A similar situation occurred in many other sugarcane factories, such as the An Khe factory in the Central Highlands province of Gia Lai.
The company invested $8.69 million to develop its material area, including combining with households. However, in the 2021-2022 season, many traders bought sugarcane from households for factories in Kon Tum, Ayun Pa, and Phu Yen.
Vietcombank Securities statistics show the sugar demand in the domestic market is approximately two million tonnes per year. The raw cane area supply just meets one-third of the domestic production demand, while the rest must be imported.
The total raw material area in the 2020-2021 season decreased by 16.27 per cent compared to the previous season. As a result, sugarcane factories across the country collected just 6.74 million tonnes of material, lower than the initial expectation of 7.49 million, the lowest sugarcane production reported in the last 20 years.
According to the Vietnam Sugarcane and Sugar Association (VSSA), only 25 sugar factories are still operating, and around 15 recently shut down. In some localities this year, people have even left sugarcane farming altogether or have not farmed as efficiently as before, leading to a decrease in yield and quality.
Bui Ngoc Truc Anh, head of communications of Thanh Thanh Cong – Bien Hoa JSC (TTC Sugar), told VIR, “It is a sure thing that sugarcane producers want to build the domestic area to be proactive. However, the domestic supply source is extremely scarce and demand is high, so they are forced to increase import products to meet market demand.”

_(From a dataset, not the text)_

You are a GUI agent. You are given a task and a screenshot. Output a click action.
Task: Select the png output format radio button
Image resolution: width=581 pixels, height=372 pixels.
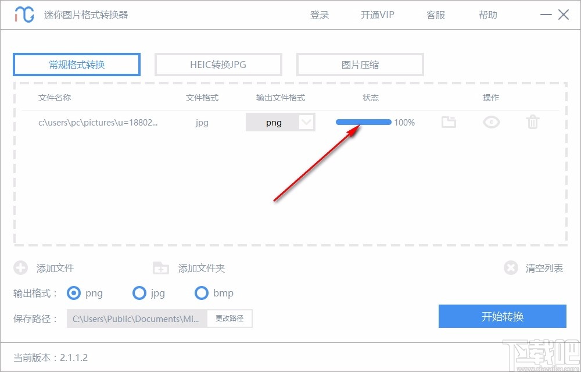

To deal with the shortage of material, TTC Sugar had to expand the sugarcane plantation area and simultaneously increase cooperation with farmers.
“The company wants to develop the material area overseas, such as in Laos, Cambodia, India, and Australia,” Anh said.
TTC Sugar is currently the largest sugar producer in Vietnam, with a market share of 46 per cent. The company’s material areas in Vietnam, Laos, and Cambodia cover an area of 66,000ha, and the company plans to expand areas in Laos and Australia to 20,000ha each by 2025.
Along with the difficulties relating to material shortage, sugarcane producers also suffer pressure from Thai sugar dumping, smuggling, and trade fraud.
In July, the VSSA submitted a document to report on the damage caused by smuggled sugar. During the past year, the volume of sugar exported to Vietnam from Laos increased 60-fold since the country imposed an anti-dumping tax on Thai sugar in June last year.
Sugar groups evaded tax by transferring sugar from Thailand to ASEAN countries such as Laos, Cambodia, Indonesia, Malaysia, and Myanmar.
“As a result, among the 25 factories in operation, 17 are suffering losses. Over 3,300 people have lost their jobs, and more than 100,000 households had to cultivate other crops,” the document said.